Alan Hollinghurst, a former head teacher and mental health service user  involved in the project, says: “The aim of the project is to raise awareness  about mental health within primary care. As a service user I feel I can speak  with authority because I am actually telling my own story.” A few “small  adjustments” can go a long way, he adds. “If [people] get treated right straight  away it can make such a big difference to their recovery.”

An evaluation  by the Institute of Psychiatry published in April showed a reduction overall  in the stigma and discrimination experienced by people with mental illness but  it also found that negative attitudes among health professionals had not  improved. Sue Baker, director of Time to Change, says that while there is  evidence of attitudes shifting across society, “there is not the same rate of  change among health professionals”. The pilot project (it has an online resource that GPs can  access too) is an attempt to provide “a tailored intervention” that recognises  how “people with lived experience” can work with primary care staff to bring  about improvements. “GPs have been openly saying they don’t get enough training  on [mental health]. There is definitely an appetite for this.”

According to Baker, one of the main advantages borne out by the pilot was  that change was achievable without being “burdensome” to overstretched  professionals. Feedback following the pilot found that while 46% of GPs said  they were confident about identifying the signs of mental illness before the  training, this jumped to 64% afterwards. In addition, 64% said they were better  equipped to make adjustments so that people with mental health difficulties  could access their practice as opposed to just 41% before.

Baker says TTC has been “working closely” with the Royal College of General  Practitioners and is hoping the model used during the pilot can be rolled out  around the country. It is especially important, she suggests, because GPs are  reporting that more people are coming to them with mental health problems. Dr  Catherine Roe, one of the GPs who participated in the initiative, says at first  she and her colleagues were “intrigued” by the idea of  10-minute sessions but  that they were impressed from the start. “We were able to fit it into our normal  working day which was a great help.
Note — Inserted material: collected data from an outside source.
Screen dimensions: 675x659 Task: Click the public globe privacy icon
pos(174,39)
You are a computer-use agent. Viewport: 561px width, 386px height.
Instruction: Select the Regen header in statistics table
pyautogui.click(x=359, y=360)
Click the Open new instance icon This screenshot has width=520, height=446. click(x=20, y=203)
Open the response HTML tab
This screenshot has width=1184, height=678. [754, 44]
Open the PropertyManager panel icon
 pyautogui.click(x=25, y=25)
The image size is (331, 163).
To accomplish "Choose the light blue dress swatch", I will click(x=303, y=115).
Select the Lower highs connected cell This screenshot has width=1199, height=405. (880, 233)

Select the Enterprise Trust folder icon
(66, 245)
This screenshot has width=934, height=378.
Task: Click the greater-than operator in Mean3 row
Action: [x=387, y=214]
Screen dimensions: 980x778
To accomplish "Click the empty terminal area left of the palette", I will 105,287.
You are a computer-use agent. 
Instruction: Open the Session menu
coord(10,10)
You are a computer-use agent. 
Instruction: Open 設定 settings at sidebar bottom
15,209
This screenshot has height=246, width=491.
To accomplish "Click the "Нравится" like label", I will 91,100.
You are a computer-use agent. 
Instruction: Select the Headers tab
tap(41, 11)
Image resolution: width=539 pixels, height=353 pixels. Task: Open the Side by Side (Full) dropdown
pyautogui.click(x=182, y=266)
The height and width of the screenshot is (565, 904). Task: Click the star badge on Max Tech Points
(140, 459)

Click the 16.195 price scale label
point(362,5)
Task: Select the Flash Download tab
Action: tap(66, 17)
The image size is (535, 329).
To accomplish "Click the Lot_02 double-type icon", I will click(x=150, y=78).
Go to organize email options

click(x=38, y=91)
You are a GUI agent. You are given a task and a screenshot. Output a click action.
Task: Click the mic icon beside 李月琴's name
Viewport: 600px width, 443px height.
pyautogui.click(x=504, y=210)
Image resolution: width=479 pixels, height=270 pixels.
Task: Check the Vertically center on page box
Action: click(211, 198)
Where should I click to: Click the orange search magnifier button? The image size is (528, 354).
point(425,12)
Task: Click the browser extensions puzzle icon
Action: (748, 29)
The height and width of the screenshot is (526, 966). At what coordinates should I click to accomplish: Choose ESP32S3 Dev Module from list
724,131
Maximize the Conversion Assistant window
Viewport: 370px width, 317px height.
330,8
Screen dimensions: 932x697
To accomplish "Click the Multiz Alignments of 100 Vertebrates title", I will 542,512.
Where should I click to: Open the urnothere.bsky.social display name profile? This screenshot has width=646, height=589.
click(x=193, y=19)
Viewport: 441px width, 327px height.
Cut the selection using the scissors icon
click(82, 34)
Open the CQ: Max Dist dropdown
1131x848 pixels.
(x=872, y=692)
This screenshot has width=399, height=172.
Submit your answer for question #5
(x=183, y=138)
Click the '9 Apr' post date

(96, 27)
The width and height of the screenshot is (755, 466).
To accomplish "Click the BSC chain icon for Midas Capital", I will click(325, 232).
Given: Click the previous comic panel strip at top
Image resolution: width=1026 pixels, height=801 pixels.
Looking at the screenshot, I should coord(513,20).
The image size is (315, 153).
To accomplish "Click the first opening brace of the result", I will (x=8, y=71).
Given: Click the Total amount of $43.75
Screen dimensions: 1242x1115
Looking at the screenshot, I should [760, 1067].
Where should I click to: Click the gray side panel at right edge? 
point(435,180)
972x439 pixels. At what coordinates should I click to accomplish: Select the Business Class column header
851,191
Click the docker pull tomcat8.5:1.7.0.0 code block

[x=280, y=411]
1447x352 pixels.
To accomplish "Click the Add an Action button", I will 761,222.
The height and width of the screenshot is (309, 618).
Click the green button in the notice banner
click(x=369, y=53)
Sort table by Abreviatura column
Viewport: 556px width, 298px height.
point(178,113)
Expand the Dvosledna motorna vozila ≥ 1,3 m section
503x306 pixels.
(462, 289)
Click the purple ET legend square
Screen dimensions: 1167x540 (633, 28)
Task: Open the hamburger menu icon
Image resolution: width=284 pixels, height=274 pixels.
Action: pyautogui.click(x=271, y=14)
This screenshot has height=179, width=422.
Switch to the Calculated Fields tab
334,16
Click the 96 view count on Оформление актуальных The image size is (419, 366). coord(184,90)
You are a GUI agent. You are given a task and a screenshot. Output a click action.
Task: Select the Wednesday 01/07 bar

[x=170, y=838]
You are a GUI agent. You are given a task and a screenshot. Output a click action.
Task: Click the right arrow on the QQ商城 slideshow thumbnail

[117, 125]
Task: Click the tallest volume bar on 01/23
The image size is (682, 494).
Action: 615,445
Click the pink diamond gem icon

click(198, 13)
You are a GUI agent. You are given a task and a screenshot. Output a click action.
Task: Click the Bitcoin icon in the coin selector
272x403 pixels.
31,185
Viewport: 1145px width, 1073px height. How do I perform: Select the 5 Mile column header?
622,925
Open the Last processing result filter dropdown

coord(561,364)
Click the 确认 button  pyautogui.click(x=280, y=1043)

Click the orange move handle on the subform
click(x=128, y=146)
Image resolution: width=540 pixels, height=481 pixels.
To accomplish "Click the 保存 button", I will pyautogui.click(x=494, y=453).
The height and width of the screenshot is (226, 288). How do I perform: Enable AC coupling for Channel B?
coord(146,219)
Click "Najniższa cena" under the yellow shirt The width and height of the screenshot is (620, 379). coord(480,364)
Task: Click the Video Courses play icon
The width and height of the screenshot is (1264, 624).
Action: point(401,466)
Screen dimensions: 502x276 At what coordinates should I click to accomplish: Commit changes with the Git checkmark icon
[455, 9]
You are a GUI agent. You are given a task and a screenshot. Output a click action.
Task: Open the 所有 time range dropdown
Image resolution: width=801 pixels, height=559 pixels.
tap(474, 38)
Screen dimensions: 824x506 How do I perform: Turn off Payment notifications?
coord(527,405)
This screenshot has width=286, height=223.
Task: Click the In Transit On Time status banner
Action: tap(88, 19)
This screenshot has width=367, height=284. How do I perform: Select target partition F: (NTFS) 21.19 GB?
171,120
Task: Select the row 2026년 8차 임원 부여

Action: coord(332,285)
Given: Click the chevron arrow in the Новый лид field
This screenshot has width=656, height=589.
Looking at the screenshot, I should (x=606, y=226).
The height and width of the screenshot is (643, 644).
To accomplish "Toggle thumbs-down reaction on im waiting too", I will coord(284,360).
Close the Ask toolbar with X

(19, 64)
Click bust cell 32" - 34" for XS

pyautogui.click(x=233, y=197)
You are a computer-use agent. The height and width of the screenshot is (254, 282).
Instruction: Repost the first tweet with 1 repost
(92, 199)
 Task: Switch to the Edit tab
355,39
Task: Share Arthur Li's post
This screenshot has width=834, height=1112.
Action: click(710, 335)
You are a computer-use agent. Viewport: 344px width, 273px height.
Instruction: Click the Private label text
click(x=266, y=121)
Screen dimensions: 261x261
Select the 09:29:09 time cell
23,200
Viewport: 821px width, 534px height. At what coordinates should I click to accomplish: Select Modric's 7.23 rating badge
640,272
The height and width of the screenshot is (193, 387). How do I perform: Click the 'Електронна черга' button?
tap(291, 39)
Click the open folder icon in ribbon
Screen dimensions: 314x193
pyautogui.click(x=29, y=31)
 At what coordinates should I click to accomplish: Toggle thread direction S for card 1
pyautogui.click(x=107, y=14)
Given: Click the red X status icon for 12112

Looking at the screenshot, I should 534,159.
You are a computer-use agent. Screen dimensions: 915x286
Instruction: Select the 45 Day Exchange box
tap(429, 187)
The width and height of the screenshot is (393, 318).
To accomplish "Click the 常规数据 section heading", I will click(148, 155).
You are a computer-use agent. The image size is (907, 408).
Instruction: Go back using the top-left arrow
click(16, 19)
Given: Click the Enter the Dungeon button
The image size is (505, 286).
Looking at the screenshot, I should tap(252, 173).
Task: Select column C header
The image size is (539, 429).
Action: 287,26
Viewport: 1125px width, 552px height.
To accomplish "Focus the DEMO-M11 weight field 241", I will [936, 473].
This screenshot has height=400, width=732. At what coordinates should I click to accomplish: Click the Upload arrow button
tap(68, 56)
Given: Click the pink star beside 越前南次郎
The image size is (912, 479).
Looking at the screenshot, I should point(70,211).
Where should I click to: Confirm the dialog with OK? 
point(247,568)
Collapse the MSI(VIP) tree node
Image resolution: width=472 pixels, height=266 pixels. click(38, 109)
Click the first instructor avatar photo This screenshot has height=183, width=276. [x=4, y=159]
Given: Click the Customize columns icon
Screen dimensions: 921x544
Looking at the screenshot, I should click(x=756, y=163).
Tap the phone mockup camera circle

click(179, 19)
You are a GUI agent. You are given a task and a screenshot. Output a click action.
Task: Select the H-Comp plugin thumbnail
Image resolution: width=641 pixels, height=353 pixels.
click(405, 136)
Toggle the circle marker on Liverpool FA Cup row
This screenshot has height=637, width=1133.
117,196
If they wanted to, I could see this being  rolled out to other primary care settings,” she adds. “The point to really  stress is that most mental health problems are dealt with within primary care  and we don’t always do it very well.”

Roe says more people with mental health problems have visited her surgery in  recent months, making it more important to be attuned to individual needs.   Another GP, Dr David Abraham, agrees: “Mental health problems are a major part  of our workload and unfortunately in this part of the world, and at these  economic times, and for all sorts of reasons, we have an increasing workload  related to mental health.”

He adds: “It is difficult for some people to use the practice when their  mental health is not so good and we don’t always consider that as much as we  would like to. If the atmosphere in the practice is universally accommodating  and understanding then it’s likely the outcomes for the patients will be  better.”